I had a few different diagnoses of my potential problems such as depression, obsessive compulsion, post-traumatic stress, sleep apnea, and attention deficit. I also suffer from tic disorders to make matters worse. I tried many drugs for each of these to which most seemed to do something at first but quickly made things worse within a couple weeks. Some drugs turned me into a flaming ball of rage, while others made me jump at the tiniest of sounds like a mouse in a den of cats. Nothing worked for me and I quite often believed there was no hope for a normal life.

In short, everything began to change as I learned to dig out the truths of life and the nature of humanity and myself. In other words: as I gained more wisdom. Removing depression did not occur in the snap of a finger but gradually over a few years time with persistent progress and occasional relapse. There is no single source and no single solution to resolve one’s racing mind of conflict or depressive worldview. There will be many things needing changed over time, and even now I still have plenty of other things to make progress in. Patience is still a huge one for me, but at least I am no longer depressed about it.

■ **Collected data entries**:

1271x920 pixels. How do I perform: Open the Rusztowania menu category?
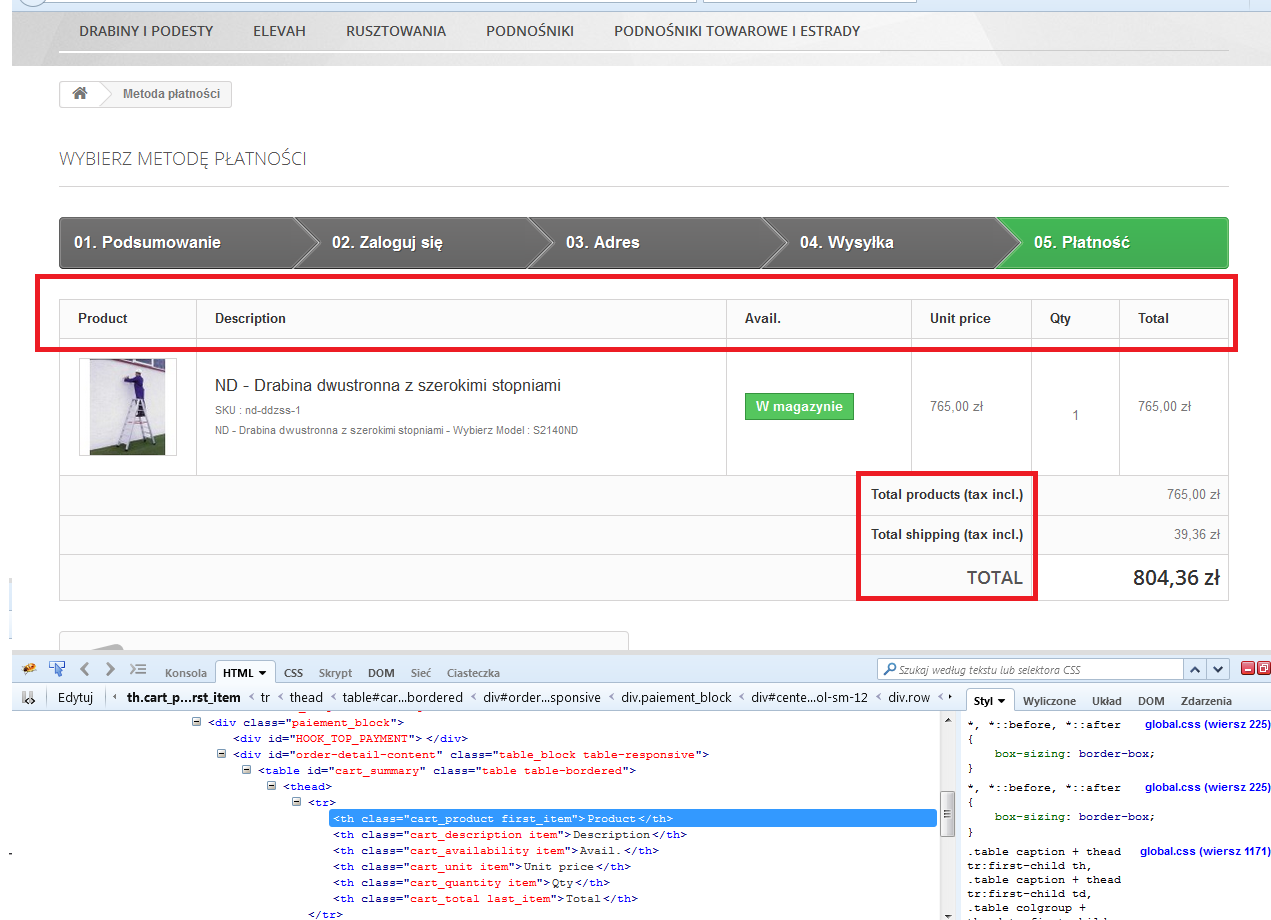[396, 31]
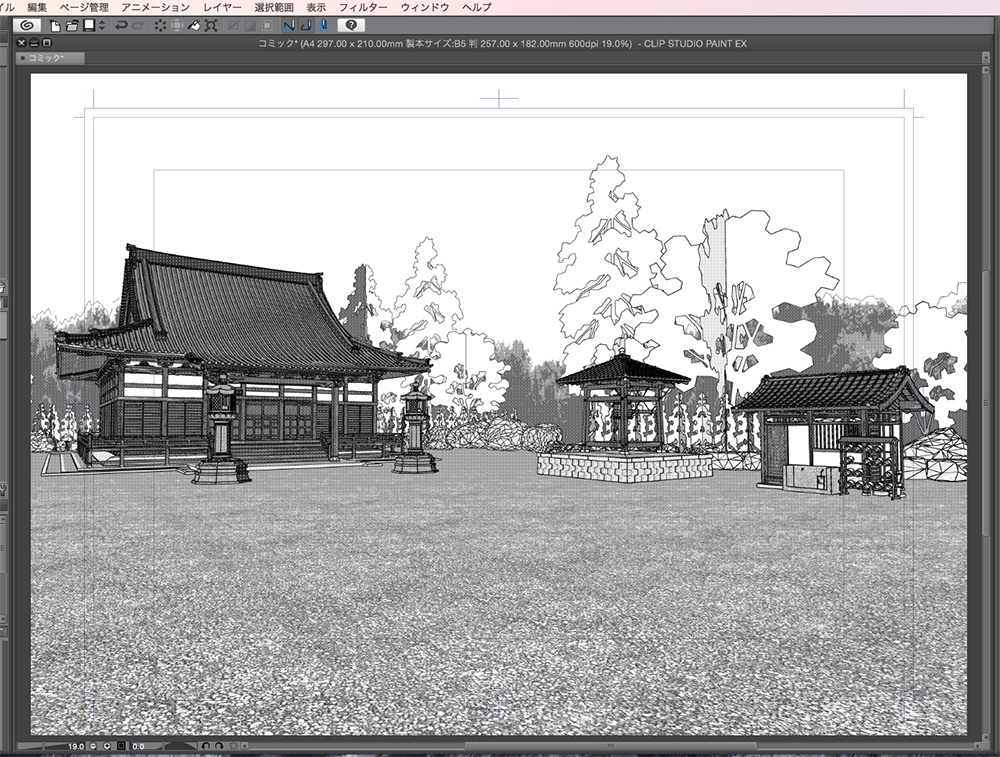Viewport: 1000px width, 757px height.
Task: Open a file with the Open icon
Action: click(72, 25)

* * *

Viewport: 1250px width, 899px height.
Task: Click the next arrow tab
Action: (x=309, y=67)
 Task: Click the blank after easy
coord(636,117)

■ **INSTRUCTIONS**:
- 1) Rewrite the paragraph of the excerpt on depression that begins "In short, everything began to change" as a short bulleted list that keeps its main facts.
- 2) According to the excerpt on depression, over what span of time was depression removed?

■ **ANSWERS TO THIS EXERCISE**:
- 1)
- Things began to change as the writer gained wisdom by learning the truths of life, the nature of humanity, and themselves.
- Depression was not removed instantly but gradually over a few years, with persistent progress and occasional relapse.
- No single source or solution resolves a mind of conflict or a depressive worldview.
- Many things need to change over time, and the writer still has other areas to work on.
- Patience remains a big one, but the writer is no longer depressed about it.

- 2) Gradually over a few years.